## WORK TO COMPLETE
Where does the string "computer" appear in the records? Copy every line that contains it.

(DATA begins)

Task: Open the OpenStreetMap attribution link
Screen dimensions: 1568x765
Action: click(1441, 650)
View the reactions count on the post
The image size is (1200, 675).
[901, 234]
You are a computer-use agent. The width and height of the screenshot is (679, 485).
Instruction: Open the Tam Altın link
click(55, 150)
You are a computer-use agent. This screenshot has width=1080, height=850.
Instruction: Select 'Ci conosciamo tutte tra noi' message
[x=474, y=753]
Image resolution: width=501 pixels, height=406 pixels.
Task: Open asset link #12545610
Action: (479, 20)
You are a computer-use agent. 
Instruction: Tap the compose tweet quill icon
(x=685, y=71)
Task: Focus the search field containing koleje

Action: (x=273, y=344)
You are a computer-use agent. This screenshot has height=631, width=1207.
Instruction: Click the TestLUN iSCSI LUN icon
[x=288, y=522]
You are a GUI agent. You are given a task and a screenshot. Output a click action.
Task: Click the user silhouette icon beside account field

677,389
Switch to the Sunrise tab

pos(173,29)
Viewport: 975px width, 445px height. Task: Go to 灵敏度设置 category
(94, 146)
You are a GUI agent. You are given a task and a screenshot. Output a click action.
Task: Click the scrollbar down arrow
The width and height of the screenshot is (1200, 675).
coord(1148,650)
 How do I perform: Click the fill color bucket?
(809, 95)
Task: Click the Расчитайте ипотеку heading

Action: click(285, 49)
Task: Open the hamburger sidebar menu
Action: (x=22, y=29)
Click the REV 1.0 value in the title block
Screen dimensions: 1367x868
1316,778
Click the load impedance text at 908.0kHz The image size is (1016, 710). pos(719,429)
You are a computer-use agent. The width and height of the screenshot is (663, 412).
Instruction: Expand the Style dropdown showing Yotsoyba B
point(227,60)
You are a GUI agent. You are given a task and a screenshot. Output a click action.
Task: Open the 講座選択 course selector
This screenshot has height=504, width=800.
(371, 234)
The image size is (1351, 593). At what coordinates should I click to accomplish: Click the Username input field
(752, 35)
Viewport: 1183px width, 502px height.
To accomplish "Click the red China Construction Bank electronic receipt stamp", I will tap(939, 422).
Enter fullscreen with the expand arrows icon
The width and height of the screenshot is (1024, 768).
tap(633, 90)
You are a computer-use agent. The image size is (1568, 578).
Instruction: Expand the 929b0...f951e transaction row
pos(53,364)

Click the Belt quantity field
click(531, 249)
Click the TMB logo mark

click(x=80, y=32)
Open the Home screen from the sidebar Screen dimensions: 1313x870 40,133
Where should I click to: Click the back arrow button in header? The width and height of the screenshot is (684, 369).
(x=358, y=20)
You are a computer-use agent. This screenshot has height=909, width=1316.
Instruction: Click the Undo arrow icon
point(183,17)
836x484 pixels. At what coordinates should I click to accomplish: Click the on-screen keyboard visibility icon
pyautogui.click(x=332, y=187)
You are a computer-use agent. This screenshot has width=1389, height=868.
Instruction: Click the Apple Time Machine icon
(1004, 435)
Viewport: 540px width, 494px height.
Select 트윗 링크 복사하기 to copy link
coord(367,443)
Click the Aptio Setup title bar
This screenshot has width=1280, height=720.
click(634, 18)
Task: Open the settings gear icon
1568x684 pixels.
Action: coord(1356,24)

(DATA ends)

## EXERCISE OUTPUT
You are a computer-use agent. The width and height of the screenshot is (679, 485).
You are a computer-use agent. This screenshot has width=1080, height=850.
You are a computer-use agent. 
You are a computer-use agent. This screenshot has height=631, width=1207.
You are a computer-use agent. The width and height of the screenshot is (663, 412).
You are a computer-use agent. The image size is (1568, 578).
You are a computer-use agent. This screenshot has height=909, width=1316.
You are a computer-use agent. This screenshot has width=1389, height=868.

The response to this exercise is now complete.